[Stored items]
————

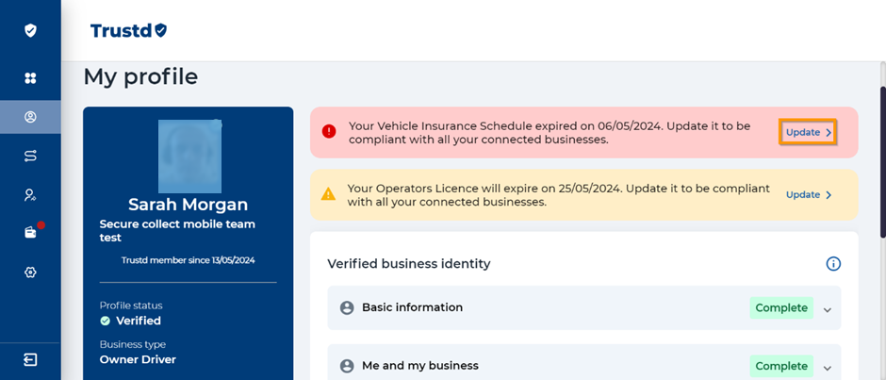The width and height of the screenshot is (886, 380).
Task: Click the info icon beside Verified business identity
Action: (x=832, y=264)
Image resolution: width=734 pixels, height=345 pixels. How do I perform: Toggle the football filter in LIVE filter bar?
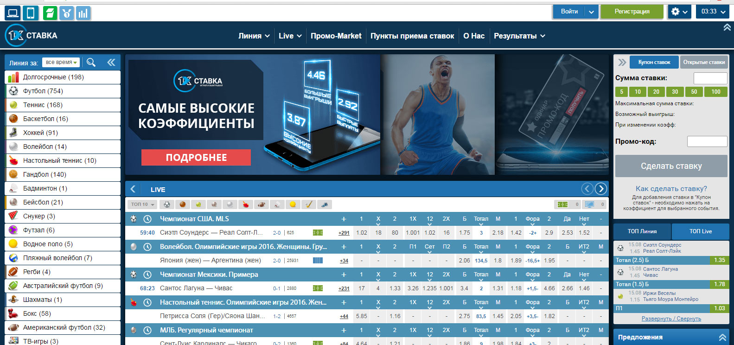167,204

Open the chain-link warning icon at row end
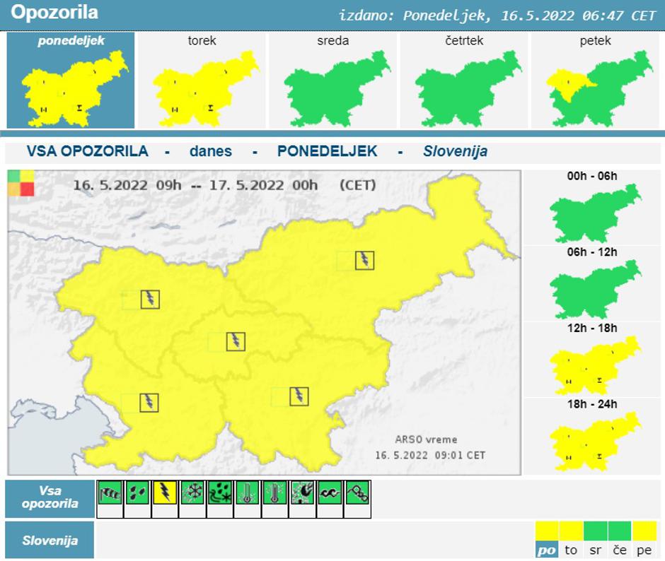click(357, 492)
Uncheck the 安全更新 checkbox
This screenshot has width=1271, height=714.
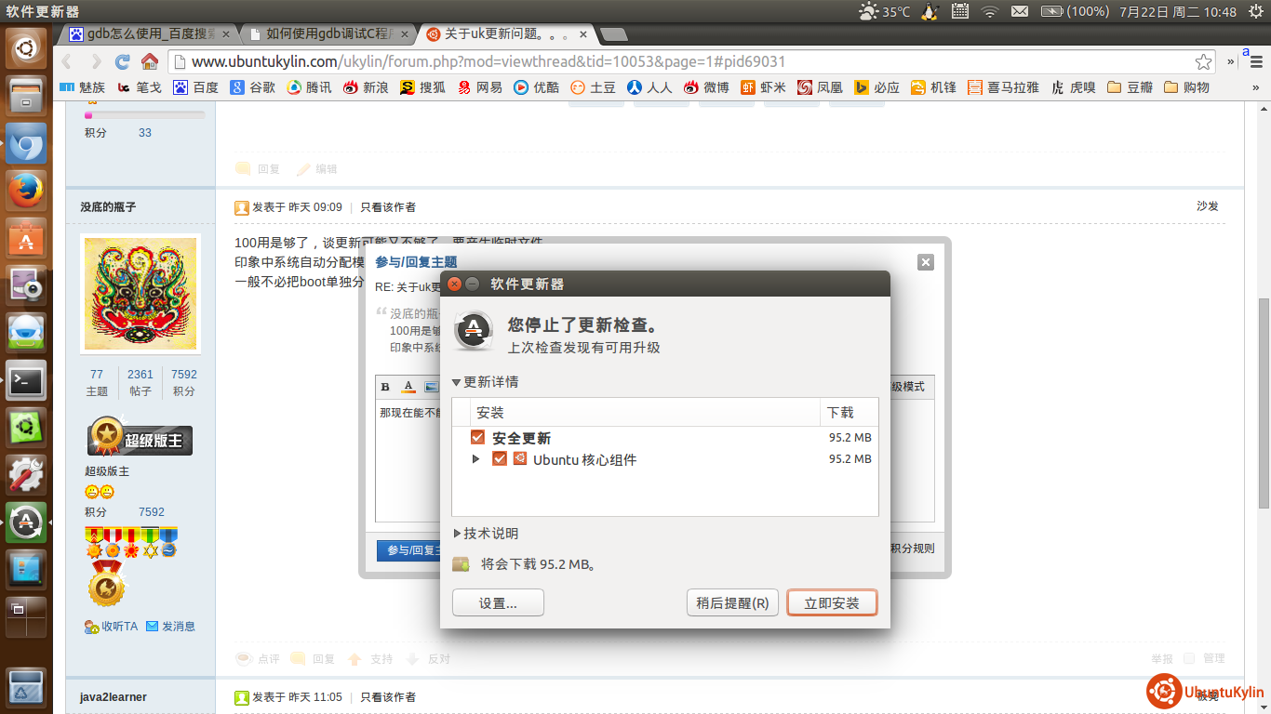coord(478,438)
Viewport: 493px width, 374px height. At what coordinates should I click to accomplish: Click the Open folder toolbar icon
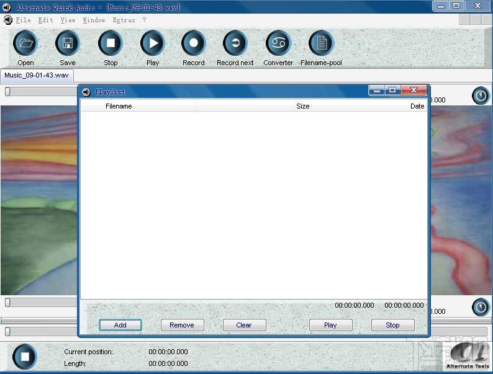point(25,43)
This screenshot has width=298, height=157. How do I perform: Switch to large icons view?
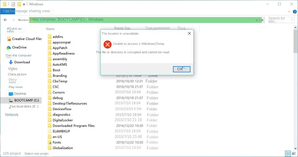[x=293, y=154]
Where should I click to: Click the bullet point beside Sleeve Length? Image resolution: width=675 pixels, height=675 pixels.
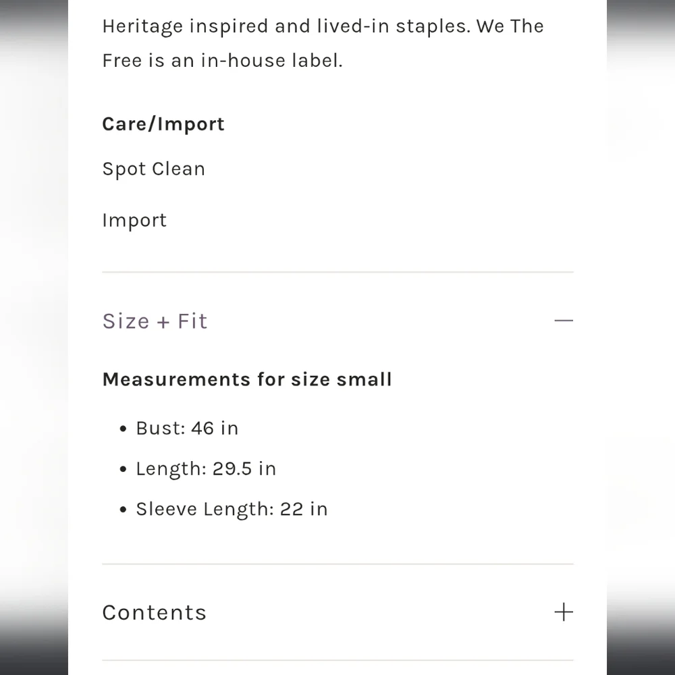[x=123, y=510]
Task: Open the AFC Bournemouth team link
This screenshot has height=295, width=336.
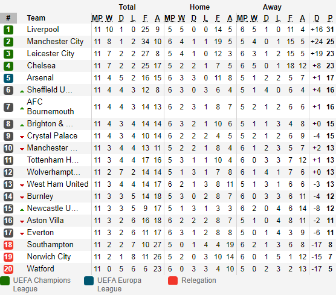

————

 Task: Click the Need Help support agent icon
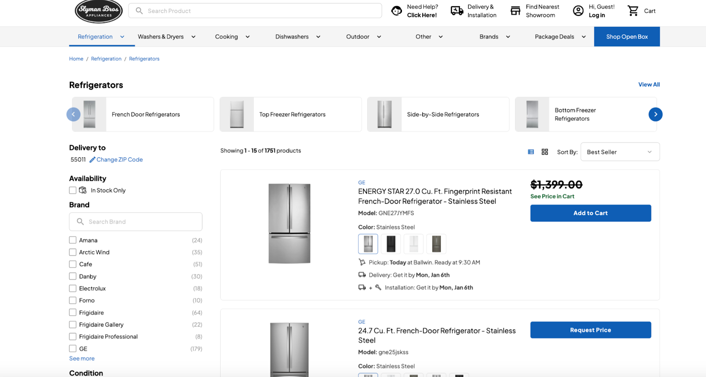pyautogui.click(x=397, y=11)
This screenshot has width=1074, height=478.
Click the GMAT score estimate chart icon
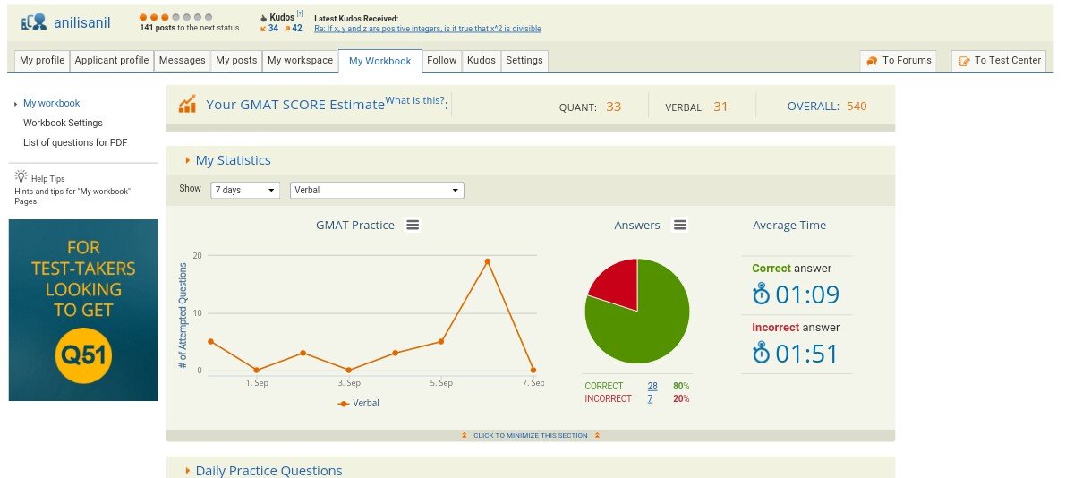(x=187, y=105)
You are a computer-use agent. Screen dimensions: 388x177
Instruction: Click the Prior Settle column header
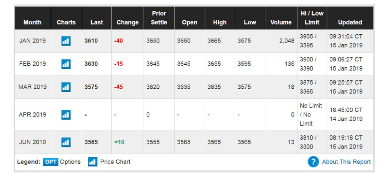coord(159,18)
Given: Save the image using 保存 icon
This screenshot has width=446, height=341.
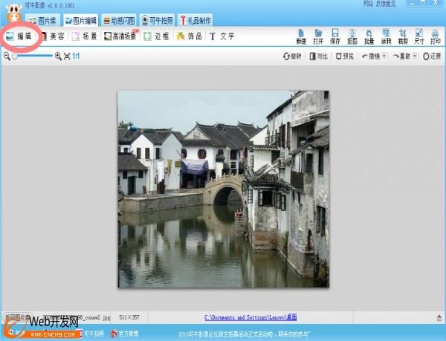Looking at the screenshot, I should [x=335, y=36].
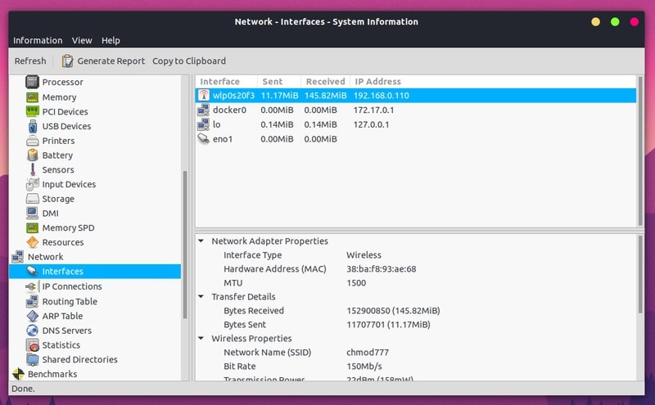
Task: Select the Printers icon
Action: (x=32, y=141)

————

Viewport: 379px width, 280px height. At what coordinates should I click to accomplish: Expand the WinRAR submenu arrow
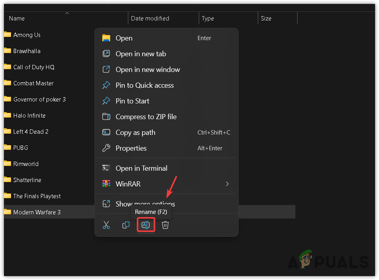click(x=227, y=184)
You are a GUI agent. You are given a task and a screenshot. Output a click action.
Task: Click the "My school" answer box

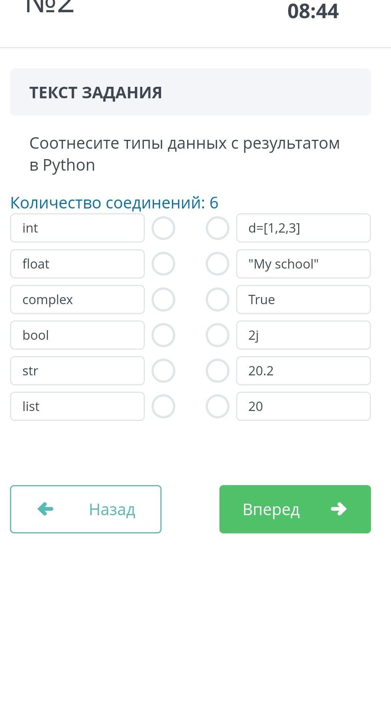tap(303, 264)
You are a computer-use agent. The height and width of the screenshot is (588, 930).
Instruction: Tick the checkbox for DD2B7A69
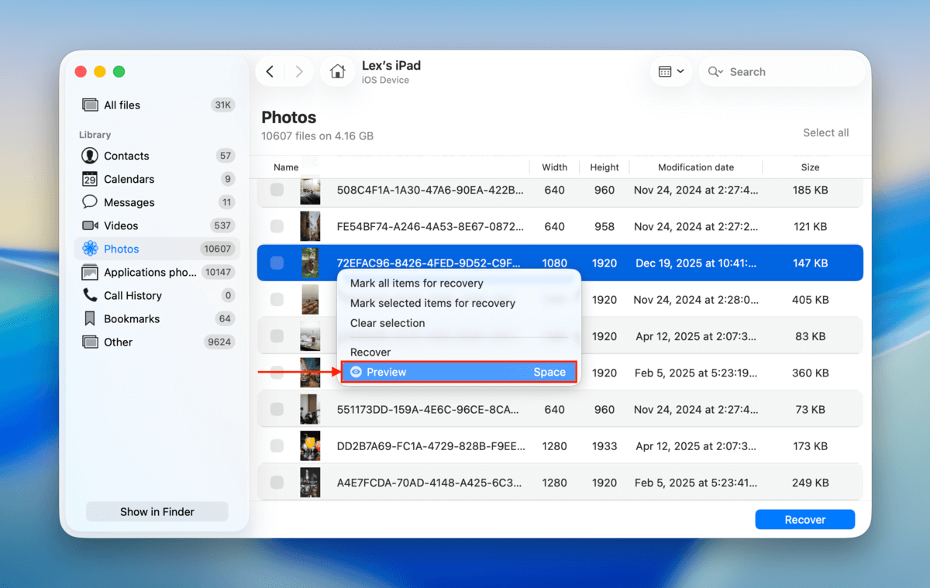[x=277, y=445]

————

## EXERCISE AIM
Of the lines above, quote exactly those from the one with "This screenshot has width=298, height=157." through the one with "This screenshot has height=295, width=336.", ends included; pictures stay out.

## EXERCISE OUTPUT
This screenshot has width=298, height=157. How do I perform: Switch to large icons view?
[x=293, y=154]
Where should I click to: Click the bullet point beside Sleeve Length? Image resolution: width=675 pixels, height=675 pixels.
[x=123, y=510]
Task: Open the AFC Bournemouth team link
This screenshot has height=295, width=336.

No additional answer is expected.